Stando alle prime ricostruzioni del caso, durante la giornata di ieri martedì 28 maggio 2024, le forze dell’ordine si sarebbero incentrate sugli esercizi commerciali. In particolare, pare siano stati sottoposti a controllo cinque esercizi. Da due di essi emergerebbero delle irregolarità che avrebbero portato di conseguenza a formulare una multa. Quest’ultima sarebbe pari a 18 mila euro.

In base alle prime informazioni rinvenute, i controlli sarebbero stati gestiti anche grazie all’aiuto del personale AST del distretto alimenti e bevande di Ancona.
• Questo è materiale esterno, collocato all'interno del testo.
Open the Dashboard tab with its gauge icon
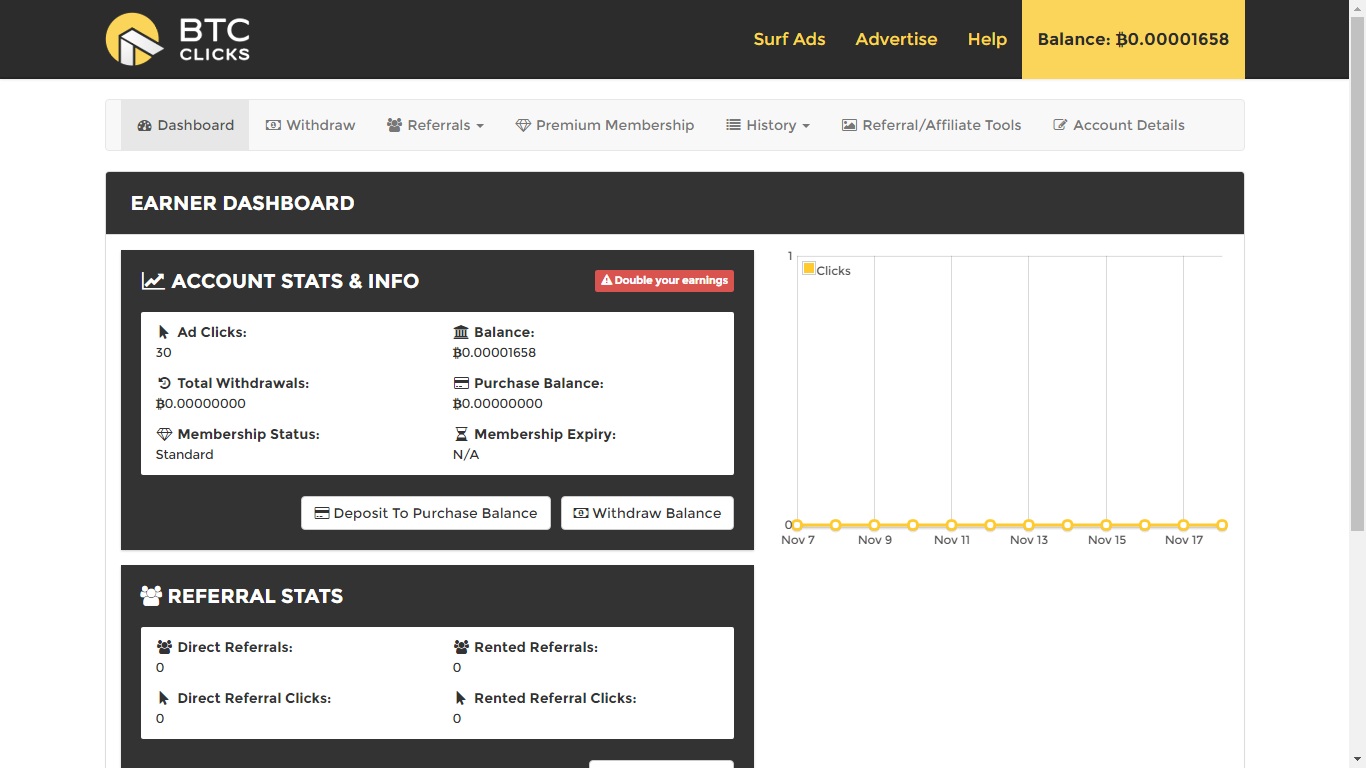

Pare che nel magazzino di una macelleria siano stati trovati oggetti non pertinenti all’attività. Ma non solo, sembra che la parte in prossimità del bagno presentasse delle scrostature ed una mattonella rotta. I controlli pare abbiano mostrato anche:

  • mancanza di un’area spogliatoio ed annesse attrezzature
  • nel luogo di vendita, tagliere usurato, sporco ed in pessime condizioni igieniche
  • sporcizia ed usure anche per le scale che condurrebbero al piano inferiore, dove ci sarebbe la cella frigorifera

Pare che il titolare fosse sprovvisto del manuale HACCP, dichiarando che fosse nello studio del suo commercialista. Nella macelleria sarebbero stati ritrovati anche alimenti di vario tipo senza le indicazioni sull’etichetta in lingua italiana. Inoltre, pare sia stata riscontrata la mancanza di un cartello indicante gli orari di apertura e chiusura. E, inoltre, la mancanza dei prezzi riguardanti la carne e le uova presenti nel bancone.

Sarebbe stato sottoposto a multa anche un bar di un’area di servizio. Le violazioni eseguite sarebbero: nessuna licenza esposta, nessun cartello orari, nessun avviso di divieto di fumo. Nel locale commerciale sarebbero stati rinvenuti anche prodotti scaduti ed in cattivo stato di conservazione. Altri sarebbero: etichette di prodotti cosmetici senza traduzione in italiano e nessun avviso di area videosorvegliata. In un ufficio privato pare ci fosse un congelatore, poi pedana di accesso al laboratorio oscillante, pessime condizioni igieniche.